Intel experienced a few bumps in the road Intel trying to get its Arc Alchemist GPUs into gamers' hands. Although the cards were launched about a year late, they were generally well-received by the gaming public. Some were disappointed that they didn't do battle with flagship GPUs from Nvidia and AMD. But they were aggressively priced and offered excellent performance on modern titles. With Alchemist done and dusted but nothing revolutionary, gamers wondered if Intel would continue with the project or cancel it after Intel's dismal recent earnings and newly announced spending cuts. The recent departure of graphics chief Raja Koduri also fueled the fire. Now, a new report from Taiwan says that Intel is full steam ahead on future discrete GPU architectures planned for 2024 and 2026.

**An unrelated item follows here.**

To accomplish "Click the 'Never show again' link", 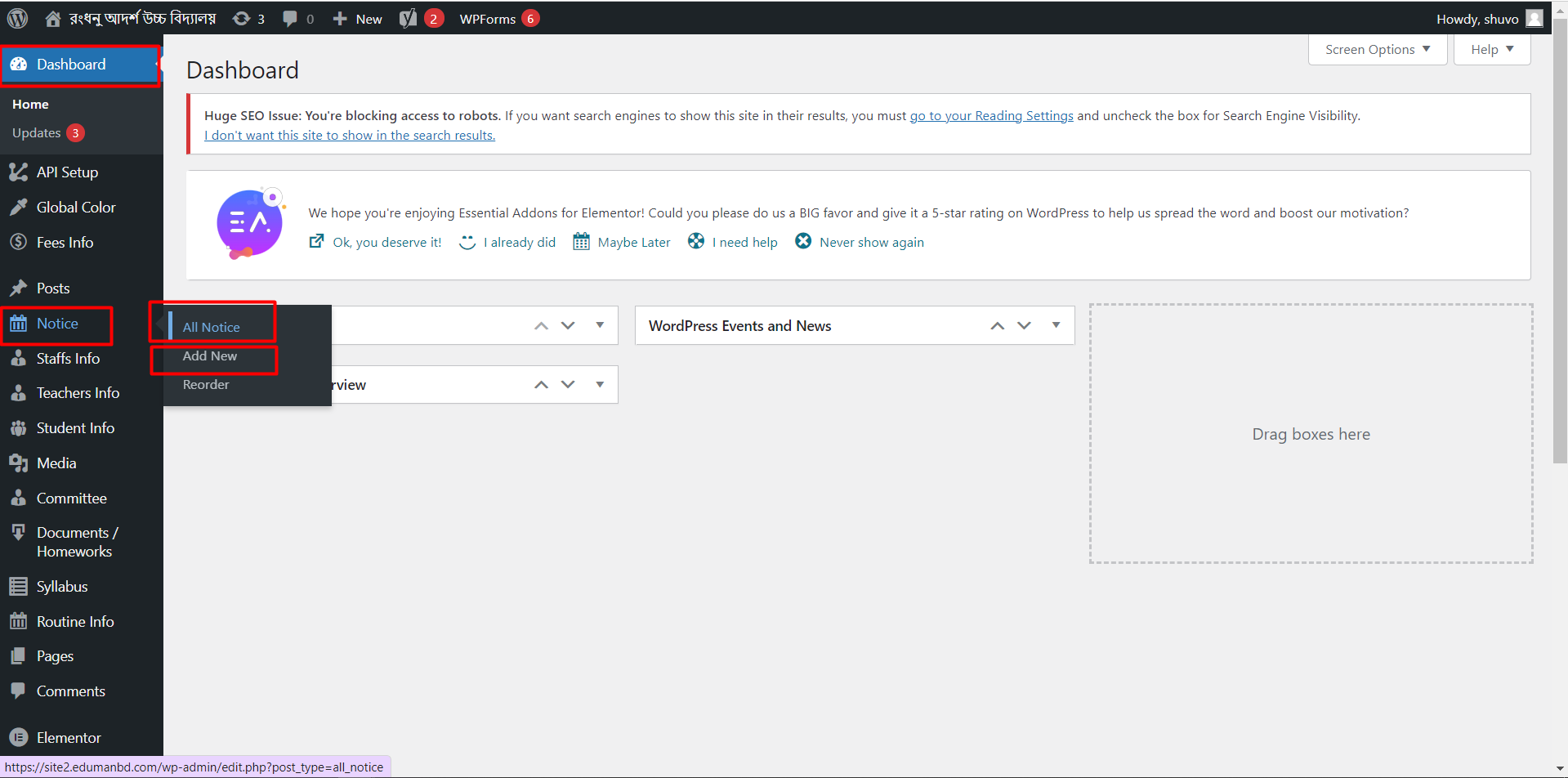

A new article in Taiwan's Commercial Times (via TechSpot) states that "industry sources" report Intel will be launching its follow-up to Alchemist, which is dubbed Battlemage, in the latter part of 2024. It'll use the Xe2 architecture, which, unlike Alchemist, will be segmented into two variants: high-power for desktop and low-power for integrated GPUs. Celestial will follow that in late 2026 with Xe3 architecture. This two-year cadence is the same as what AMD and Nvidia use, but Intel's timing puts it behind the eight ball just a tad.
In late 2024 we'll see Nvidia launch its 50-series GPUs, code-named Blackwell, and AMD's RDNA 4 will likely arrive then. Both architectures are expected to be built on TSMC's 3nm process, as it's a natural progression from their current 4/5nm products. However, the Commercial Times report states that Battlemage will utilize TSMC's 4nm process, with Celestial on its 3nm node. That means its rivals will be one node ahead of it when it comes to market, theoretically allowing better performance-per-watt.
Though the news of Intel plowing ahead is encouraging, it shouldn't be surprising. After Alchemist launched, Intel's Tom Peterson said the company would continue to work on its discrete GPU roadmap despite its difficulties with Alchemist. That's also despite its CEO admitting it would not hit its sales goal of shipping 4 million GPUs in 2022. Not to mention that one analyst surmised Intel dumped $3.5 billion into Arc with no hope of recouping that investment in the short term. Intel is clearly in it for the long haul, not just for client gaming but also for its data center products. Still, with Intel beginning to tighten its belt to cut $10 billion in costs by 2025, it'll be interesting to see if the graphics division feels any of that pain.